**What you need to do:**
Give back the data in full, with every line exact.

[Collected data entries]
Start of Block
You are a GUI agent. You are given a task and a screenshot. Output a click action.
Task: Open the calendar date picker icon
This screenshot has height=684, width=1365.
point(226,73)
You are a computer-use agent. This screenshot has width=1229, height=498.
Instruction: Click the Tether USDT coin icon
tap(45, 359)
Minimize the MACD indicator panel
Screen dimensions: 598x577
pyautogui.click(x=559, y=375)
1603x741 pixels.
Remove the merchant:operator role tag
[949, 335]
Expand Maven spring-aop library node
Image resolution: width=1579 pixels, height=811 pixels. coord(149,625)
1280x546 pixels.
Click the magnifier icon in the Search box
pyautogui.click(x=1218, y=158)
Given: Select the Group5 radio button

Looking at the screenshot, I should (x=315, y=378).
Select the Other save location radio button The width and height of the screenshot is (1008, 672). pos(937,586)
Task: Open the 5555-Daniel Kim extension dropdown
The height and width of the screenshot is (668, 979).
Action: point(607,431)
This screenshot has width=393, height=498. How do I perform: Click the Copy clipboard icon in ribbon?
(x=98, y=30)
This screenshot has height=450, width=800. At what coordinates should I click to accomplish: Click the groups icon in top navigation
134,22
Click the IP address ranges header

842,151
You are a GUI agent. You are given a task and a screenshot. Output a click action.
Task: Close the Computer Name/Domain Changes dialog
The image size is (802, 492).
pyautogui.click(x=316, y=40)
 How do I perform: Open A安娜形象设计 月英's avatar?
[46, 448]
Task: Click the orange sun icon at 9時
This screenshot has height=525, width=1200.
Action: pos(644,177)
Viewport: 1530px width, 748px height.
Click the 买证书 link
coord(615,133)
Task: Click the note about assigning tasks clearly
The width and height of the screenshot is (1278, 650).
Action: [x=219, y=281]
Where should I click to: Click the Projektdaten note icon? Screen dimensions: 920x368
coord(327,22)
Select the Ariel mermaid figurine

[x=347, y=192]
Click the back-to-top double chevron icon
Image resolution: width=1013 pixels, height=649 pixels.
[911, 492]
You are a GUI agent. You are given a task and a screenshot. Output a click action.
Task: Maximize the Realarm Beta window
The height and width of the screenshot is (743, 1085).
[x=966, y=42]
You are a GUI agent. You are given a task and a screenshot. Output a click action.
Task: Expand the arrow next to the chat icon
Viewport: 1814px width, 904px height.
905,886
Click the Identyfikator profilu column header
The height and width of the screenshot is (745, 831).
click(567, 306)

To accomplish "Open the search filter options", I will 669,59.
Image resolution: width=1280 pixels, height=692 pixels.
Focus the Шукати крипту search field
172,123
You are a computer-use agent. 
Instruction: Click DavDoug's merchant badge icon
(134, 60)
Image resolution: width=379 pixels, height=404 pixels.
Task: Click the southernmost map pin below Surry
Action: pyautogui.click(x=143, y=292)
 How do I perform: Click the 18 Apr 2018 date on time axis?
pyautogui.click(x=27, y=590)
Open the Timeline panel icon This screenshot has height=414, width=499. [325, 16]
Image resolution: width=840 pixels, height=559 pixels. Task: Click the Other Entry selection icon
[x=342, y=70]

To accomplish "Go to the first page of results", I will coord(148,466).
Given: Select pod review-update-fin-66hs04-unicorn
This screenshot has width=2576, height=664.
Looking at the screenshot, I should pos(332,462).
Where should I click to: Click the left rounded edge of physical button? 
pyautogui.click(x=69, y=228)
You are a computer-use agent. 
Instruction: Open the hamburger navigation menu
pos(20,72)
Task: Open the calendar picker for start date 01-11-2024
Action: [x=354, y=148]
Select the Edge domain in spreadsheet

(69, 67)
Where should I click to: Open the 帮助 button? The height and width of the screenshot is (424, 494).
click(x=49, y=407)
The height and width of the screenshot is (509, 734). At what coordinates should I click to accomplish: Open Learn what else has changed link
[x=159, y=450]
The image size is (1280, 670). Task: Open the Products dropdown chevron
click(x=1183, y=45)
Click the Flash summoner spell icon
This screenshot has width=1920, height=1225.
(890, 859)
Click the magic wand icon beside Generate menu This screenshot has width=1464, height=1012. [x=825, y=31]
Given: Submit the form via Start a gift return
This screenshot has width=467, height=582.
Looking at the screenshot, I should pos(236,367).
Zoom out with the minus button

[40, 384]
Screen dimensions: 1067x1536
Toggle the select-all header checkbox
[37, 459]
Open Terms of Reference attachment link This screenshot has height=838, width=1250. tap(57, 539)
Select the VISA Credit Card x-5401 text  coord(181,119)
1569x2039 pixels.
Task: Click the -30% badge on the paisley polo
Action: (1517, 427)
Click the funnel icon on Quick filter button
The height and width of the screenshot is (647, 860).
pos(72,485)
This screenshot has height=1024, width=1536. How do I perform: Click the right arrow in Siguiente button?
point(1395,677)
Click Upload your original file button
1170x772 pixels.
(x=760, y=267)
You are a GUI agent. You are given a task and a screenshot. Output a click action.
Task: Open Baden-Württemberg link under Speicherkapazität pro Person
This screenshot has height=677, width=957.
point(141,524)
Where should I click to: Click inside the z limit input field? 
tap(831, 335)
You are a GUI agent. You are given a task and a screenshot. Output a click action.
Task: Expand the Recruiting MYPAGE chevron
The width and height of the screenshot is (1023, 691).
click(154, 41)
End of Block
**Answer space:**
You are a GUI agent. You are given a task and a screenshot. Output a click action.
Task: Open the calendar date picker icon
This screenshot has height=684, width=1365.
point(226,73)
You are a computer-use agent. This screenshot has width=1229, height=498.
Instruction: Click the Tether USDT coin icon
tap(45, 359)
Minimize the MACD indicator panel
Screen dimensions: 598x577
pyautogui.click(x=559, y=375)
1603x741 pixels.
Remove the merchant:operator role tag
[949, 335]
Expand Maven spring-aop library node
Image resolution: width=1579 pixels, height=811 pixels. coord(149,625)
1280x546 pixels.
Click the magnifier icon in the Search box
pyautogui.click(x=1218, y=158)
Given: Select the Group5 radio button

Looking at the screenshot, I should (x=315, y=378).
Select the Other save location radio button The width and height of the screenshot is (1008, 672). pos(937,586)
Task: Open the 5555-Daniel Kim extension dropdown
The height and width of the screenshot is (668, 979).
Action: point(607,431)
This screenshot has width=393, height=498. How do I perform: Click the Copy clipboard icon in ribbon?
(x=98, y=30)
This screenshot has height=450, width=800. At what coordinates should I click to accomplish: Click the groups icon in top navigation
134,22
Click the IP address ranges header

842,151
You are a GUI agent. You are given a task and a screenshot. Output a click action.
Task: Close the Computer Name/Domain Changes dialog
The image size is (802, 492).
pyautogui.click(x=316, y=40)
 How do I perform: Open A安娜形象设计 月英's avatar?
[46, 448]
Task: Click the orange sun icon at 9時
This screenshot has height=525, width=1200.
Action: pos(644,177)
Viewport: 1530px width, 748px height.
Click the 买证书 link
coord(615,133)
Task: Click the note about assigning tasks clearly
The width and height of the screenshot is (1278, 650).
Action: [x=219, y=281]
Where should I click to: Click the Projektdaten note icon? Screen dimensions: 920x368
coord(327,22)
Select the Ariel mermaid figurine

[x=347, y=192]
Click the back-to-top double chevron icon
Image resolution: width=1013 pixels, height=649 pixels.
[911, 492]
You are a GUI agent. You are given a task and a screenshot. Output a click action.
Task: Maximize the Realarm Beta window
The height and width of the screenshot is (743, 1085).
[x=966, y=42]
You are a GUI agent. You are given a task and a screenshot. Output a click action.
Task: Expand the arrow next to the chat icon
Viewport: 1814px width, 904px height.
905,886
Click the Identyfikator profilu column header
The height and width of the screenshot is (745, 831).
click(567, 306)

To accomplish "Open the search filter options", I will 669,59.
Image resolution: width=1280 pixels, height=692 pixels.
Focus the Шукати крипту search field
172,123
You are a computer-use agent. 
Instruction: Click DavDoug's merchant badge icon
(134, 60)
Image resolution: width=379 pixels, height=404 pixels.
Task: Click the southernmost map pin below Surry
Action: pyautogui.click(x=143, y=292)
 How do I perform: Click the 18 Apr 2018 date on time axis?
pyautogui.click(x=27, y=590)
Open the Timeline panel icon This screenshot has height=414, width=499. [325, 16]
Image resolution: width=840 pixels, height=559 pixels. Task: Click the Other Entry selection icon
[x=342, y=70]

To accomplish "Go to the first page of results", I will coord(148,466).
Given: Select pod review-update-fin-66hs04-unicorn
This screenshot has width=2576, height=664.
Looking at the screenshot, I should pos(332,462).
Where should I click to: Click the left rounded edge of physical button? 
pyautogui.click(x=69, y=228)
You are a computer-use agent. 
Instruction: Open the hamburger navigation menu
pos(20,72)
Task: Open the calendar picker for start date 01-11-2024
Action: [x=354, y=148]
Select the Edge domain in spreadsheet

(69, 67)
Where should I click to: Open the 帮助 button? The height and width of the screenshot is (424, 494).
click(x=49, y=407)
The height and width of the screenshot is (509, 734). At what coordinates should I click to accomplish: Open Learn what else has changed link
[x=159, y=450]
The image size is (1280, 670). Task: Open the Products dropdown chevron
click(x=1183, y=45)
Click the Flash summoner spell icon
This screenshot has width=1920, height=1225.
(890, 859)
Click the magic wand icon beside Generate menu This screenshot has width=1464, height=1012. [x=825, y=31]
Given: Submit the form via Start a gift return
This screenshot has width=467, height=582.
Looking at the screenshot, I should pos(236,367).
Zoom out with the minus button

[40, 384]
Screen dimensions: 1067x1536
Toggle the select-all header checkbox
[37, 459]
Open Terms of Reference attachment link This screenshot has height=838, width=1250. tap(57, 539)
Select the VISA Credit Card x-5401 text  coord(181,119)
1569x2039 pixels.
Task: Click the -30% badge on the paisley polo
Action: (1517, 427)
Click the funnel icon on Quick filter button
The height and width of the screenshot is (647, 860).
pos(72,485)
This screenshot has height=1024, width=1536. How do I perform: Click the right arrow in Siguiente button?
point(1395,677)
Click Upload your original file button
1170x772 pixels.
(x=760, y=267)
You are a GUI agent. You are given a task and a screenshot. Output a click action.
Task: Open Baden-Württemberg link under Speicherkapazität pro Person
This screenshot has height=677, width=957.
point(141,524)
Where should I click to: Click inside the z limit input field? 
tap(831, 335)
You are a GUI agent. You are given a task and a screenshot. Output a click action.
Task: Expand the Recruiting MYPAGE chevron
The width and height of the screenshot is (1023, 691).
click(154, 41)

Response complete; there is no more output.